**Stored data entries**
────────────────────────────────────────

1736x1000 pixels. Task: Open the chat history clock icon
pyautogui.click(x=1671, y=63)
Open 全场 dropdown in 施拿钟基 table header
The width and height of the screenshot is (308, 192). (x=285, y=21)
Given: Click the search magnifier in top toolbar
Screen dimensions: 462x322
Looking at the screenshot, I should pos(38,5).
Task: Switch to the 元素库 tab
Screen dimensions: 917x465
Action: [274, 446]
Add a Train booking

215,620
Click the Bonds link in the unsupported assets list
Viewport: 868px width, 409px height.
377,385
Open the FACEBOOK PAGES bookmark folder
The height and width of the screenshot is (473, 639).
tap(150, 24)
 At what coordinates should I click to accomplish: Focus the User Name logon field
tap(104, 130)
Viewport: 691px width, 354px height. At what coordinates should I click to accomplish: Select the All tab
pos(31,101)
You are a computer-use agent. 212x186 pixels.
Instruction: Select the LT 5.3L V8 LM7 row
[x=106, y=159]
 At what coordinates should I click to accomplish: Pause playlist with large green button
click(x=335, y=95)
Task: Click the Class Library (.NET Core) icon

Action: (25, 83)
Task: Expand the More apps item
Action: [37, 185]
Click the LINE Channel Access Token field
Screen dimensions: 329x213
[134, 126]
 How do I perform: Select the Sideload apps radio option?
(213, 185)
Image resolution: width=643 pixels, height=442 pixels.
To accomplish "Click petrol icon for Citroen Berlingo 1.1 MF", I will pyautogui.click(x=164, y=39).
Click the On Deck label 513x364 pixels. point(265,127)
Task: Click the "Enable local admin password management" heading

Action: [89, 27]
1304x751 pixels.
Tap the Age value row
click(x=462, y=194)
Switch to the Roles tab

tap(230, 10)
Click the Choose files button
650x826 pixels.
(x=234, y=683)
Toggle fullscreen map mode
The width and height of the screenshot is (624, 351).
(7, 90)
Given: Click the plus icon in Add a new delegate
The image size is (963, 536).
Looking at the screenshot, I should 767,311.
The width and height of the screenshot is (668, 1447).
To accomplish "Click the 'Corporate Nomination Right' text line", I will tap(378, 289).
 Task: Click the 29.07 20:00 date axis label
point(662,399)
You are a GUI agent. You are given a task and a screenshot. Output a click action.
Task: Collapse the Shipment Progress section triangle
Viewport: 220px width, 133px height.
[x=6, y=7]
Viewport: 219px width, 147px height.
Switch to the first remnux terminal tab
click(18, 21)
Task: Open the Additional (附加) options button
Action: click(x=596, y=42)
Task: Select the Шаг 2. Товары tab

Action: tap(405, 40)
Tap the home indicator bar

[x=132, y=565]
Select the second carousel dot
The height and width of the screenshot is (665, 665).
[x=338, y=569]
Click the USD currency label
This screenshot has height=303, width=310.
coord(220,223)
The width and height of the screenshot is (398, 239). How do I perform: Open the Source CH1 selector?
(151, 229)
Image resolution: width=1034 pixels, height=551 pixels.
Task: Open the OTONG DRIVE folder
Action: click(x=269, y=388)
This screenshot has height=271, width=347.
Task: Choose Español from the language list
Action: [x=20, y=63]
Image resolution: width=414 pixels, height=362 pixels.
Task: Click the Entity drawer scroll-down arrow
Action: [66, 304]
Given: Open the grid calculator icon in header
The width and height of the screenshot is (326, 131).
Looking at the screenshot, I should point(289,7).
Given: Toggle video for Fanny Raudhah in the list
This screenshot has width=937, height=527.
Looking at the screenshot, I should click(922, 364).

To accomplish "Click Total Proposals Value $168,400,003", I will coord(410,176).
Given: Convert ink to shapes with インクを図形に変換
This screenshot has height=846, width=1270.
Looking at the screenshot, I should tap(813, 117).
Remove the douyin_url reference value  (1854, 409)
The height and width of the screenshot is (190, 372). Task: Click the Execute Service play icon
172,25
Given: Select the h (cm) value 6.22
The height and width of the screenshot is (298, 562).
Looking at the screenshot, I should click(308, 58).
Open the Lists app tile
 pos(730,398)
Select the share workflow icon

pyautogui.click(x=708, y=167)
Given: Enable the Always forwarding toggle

────────────────────────────────────────

**WORK ORDER**
Repeat all of the data shown above, exactly as it appears.

**ANSWER TO THIS EXERCISE**
1736x1000 pixels. Task: Open the chat history clock icon
pyautogui.click(x=1671, y=63)
Open 全场 dropdown in 施拿钟基 table header
The width and height of the screenshot is (308, 192). (x=285, y=21)
Given: Click the search magnifier in top toolbar
Screen dimensions: 462x322
Looking at the screenshot, I should pos(38,5).
Task: Switch to the 元素库 tab
Screen dimensions: 917x465
Action: [274, 446]
Add a Train booking

215,620
Click the Bonds link in the unsupported assets list
Viewport: 868px width, 409px height.
377,385
Open the FACEBOOK PAGES bookmark folder
The height and width of the screenshot is (473, 639).
tap(150, 24)
 At what coordinates should I click to accomplish: Focus the User Name logon field
tap(104, 130)
Viewport: 691px width, 354px height. At what coordinates should I click to accomplish: Select the All tab
pos(31,101)
You are a computer-use agent. 212x186 pixels.
Instruction: Select the LT 5.3L V8 LM7 row
[x=106, y=159]
 At what coordinates should I click to accomplish: Pause playlist with large green button
click(x=335, y=95)
Task: Click the Class Library (.NET Core) icon

Action: (25, 83)
Task: Expand the More apps item
Action: [37, 185]
Click the LINE Channel Access Token field
Screen dimensions: 329x213
[134, 126]
 How do I perform: Select the Sideload apps radio option?
(213, 185)
Image resolution: width=643 pixels, height=442 pixels.
To accomplish "Click petrol icon for Citroen Berlingo 1.1 MF", I will pyautogui.click(x=164, y=39).
Click the On Deck label 513x364 pixels. point(265,127)
Task: Click the "Enable local admin password management" heading

Action: [89, 27]
1304x751 pixels.
Tap the Age value row
click(x=462, y=194)
Switch to the Roles tab

tap(230, 10)
Click the Choose files button
650x826 pixels.
(x=234, y=683)
Toggle fullscreen map mode
The width and height of the screenshot is (624, 351).
(7, 90)
Given: Click the plus icon in Add a new delegate
The image size is (963, 536).
Looking at the screenshot, I should 767,311.
The width and height of the screenshot is (668, 1447).
To accomplish "Click the 'Corporate Nomination Right' text line", I will tap(378, 289).
 Task: Click the 29.07 20:00 date axis label
point(662,399)
You are a GUI agent. You are given a task and a screenshot. Output a click action.
Task: Collapse the Shipment Progress section triangle
Viewport: 220px width, 133px height.
[x=6, y=7]
Viewport: 219px width, 147px height.
Switch to the first remnux terminal tab
click(18, 21)
Task: Open the Additional (附加) options button
Action: click(x=596, y=42)
Task: Select the Шаг 2. Товары tab

Action: tap(405, 40)
Tap the home indicator bar

[x=132, y=565]
Select the second carousel dot
The height and width of the screenshot is (665, 665).
[x=338, y=569]
Click the USD currency label
This screenshot has height=303, width=310.
coord(220,223)
The width and height of the screenshot is (398, 239). How do I perform: Open the Source CH1 selector?
(151, 229)
Image resolution: width=1034 pixels, height=551 pixels.
Task: Open the OTONG DRIVE folder
Action: click(x=269, y=388)
This screenshot has height=271, width=347.
Task: Choose Español from the language list
Action: [x=20, y=63]
Image resolution: width=414 pixels, height=362 pixels.
Task: Click the Entity drawer scroll-down arrow
Action: [66, 304]
Given: Open the grid calculator icon in header
The width and height of the screenshot is (326, 131).
Looking at the screenshot, I should point(289,7).
Given: Toggle video for Fanny Raudhah in the list
This screenshot has width=937, height=527.
Looking at the screenshot, I should click(922, 364).

To accomplish "Click Total Proposals Value $168,400,003", I will coord(410,176).
Given: Convert ink to shapes with インクを図形に変換
This screenshot has height=846, width=1270.
Looking at the screenshot, I should tap(813, 117).
Remove the douyin_url reference value  (1854, 409)
The height and width of the screenshot is (190, 372). Task: Click the Execute Service play icon
172,25
Given: Select the h (cm) value 6.22
The height and width of the screenshot is (298, 562).
Looking at the screenshot, I should click(308, 58).
Open the Lists app tile
 pos(730,398)
Select the share workflow icon

pyautogui.click(x=708, y=167)
Given: Enable the Always forwarding toggle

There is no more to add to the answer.